**Task directions:** In the data below, find each line carrying the string "Your" and copy it out.

**Given data:**
┄┄┄┄┄┄┄┄┄┄┄┄┄┄┄┄┄┄┄┄

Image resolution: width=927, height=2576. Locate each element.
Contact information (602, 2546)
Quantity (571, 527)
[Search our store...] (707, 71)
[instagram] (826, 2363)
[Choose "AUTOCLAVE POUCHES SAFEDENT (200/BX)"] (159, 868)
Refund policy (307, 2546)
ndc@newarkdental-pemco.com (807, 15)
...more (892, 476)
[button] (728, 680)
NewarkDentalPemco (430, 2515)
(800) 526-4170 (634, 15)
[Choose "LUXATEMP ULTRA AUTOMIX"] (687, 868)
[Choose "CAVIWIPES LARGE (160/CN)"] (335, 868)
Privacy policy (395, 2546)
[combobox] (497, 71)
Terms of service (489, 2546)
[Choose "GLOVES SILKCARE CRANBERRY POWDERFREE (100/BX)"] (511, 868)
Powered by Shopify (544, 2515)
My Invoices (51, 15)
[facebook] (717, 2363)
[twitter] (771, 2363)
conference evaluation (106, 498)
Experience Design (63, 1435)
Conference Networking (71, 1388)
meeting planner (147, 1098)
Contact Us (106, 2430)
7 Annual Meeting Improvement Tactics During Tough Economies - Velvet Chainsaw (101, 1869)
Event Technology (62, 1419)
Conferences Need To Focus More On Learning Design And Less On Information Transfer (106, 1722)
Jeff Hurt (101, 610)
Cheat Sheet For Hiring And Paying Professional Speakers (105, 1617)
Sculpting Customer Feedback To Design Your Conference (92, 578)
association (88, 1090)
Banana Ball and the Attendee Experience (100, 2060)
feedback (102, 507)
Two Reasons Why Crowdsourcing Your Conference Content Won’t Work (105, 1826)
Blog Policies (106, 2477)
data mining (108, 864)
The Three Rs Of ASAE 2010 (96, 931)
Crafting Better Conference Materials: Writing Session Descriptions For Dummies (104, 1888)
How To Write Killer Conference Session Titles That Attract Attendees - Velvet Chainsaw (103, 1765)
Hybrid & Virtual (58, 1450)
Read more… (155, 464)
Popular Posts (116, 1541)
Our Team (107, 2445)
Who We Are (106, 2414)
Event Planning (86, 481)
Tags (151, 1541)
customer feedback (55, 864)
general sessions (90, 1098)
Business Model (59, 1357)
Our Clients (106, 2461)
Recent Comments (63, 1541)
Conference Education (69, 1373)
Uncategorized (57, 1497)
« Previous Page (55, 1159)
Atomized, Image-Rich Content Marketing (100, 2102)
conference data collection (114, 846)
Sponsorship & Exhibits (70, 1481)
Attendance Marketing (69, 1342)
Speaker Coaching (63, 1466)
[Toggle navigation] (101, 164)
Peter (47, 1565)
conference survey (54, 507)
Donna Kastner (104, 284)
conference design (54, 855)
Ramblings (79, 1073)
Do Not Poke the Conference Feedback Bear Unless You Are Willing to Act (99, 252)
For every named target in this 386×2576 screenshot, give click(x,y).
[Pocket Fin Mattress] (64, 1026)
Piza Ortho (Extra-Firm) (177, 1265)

┄┄┄┄┄┄┄┄┄┄┄┄┄┄┄┄┄┄┄┄

**Output for this task:**
Sculpting Customer Feedback To Design Your Conference (92, 578)
Two Reasons Why Crowdsourcing Your Conference Content Won’t Work (105, 1826)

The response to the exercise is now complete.